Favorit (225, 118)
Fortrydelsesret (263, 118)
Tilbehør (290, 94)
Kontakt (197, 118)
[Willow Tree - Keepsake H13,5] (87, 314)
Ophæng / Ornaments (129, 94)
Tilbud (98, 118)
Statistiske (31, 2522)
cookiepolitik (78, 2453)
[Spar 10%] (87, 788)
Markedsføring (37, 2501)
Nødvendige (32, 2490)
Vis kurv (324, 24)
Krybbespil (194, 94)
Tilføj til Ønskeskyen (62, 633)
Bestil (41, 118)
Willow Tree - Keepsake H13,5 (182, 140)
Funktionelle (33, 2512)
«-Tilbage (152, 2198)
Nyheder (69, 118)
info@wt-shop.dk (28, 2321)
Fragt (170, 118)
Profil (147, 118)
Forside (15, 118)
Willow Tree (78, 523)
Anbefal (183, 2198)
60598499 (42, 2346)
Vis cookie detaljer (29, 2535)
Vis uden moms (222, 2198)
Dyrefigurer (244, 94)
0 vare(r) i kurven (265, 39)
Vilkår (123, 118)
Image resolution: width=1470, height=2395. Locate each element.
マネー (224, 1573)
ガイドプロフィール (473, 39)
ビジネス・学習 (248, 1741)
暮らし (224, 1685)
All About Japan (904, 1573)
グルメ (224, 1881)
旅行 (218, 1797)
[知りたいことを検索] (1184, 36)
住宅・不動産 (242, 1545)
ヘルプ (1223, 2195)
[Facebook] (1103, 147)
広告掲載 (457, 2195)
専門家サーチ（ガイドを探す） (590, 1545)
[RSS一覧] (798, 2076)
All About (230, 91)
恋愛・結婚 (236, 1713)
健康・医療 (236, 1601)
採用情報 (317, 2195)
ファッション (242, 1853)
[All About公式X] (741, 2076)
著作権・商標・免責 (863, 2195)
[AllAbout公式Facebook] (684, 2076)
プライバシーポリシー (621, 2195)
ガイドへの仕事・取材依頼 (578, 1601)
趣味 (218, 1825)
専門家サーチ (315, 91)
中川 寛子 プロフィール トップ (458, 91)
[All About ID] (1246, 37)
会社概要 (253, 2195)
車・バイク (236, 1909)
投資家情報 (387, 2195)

--

## Exercise objective
The string "Willow" may occur in the listing; show every line where it does.

## Answer
[Willow Tree - Keepsake H13,5] (87, 314)
Willow Tree - Keepsake H13,5 (182, 140)
Willow Tree (78, 523)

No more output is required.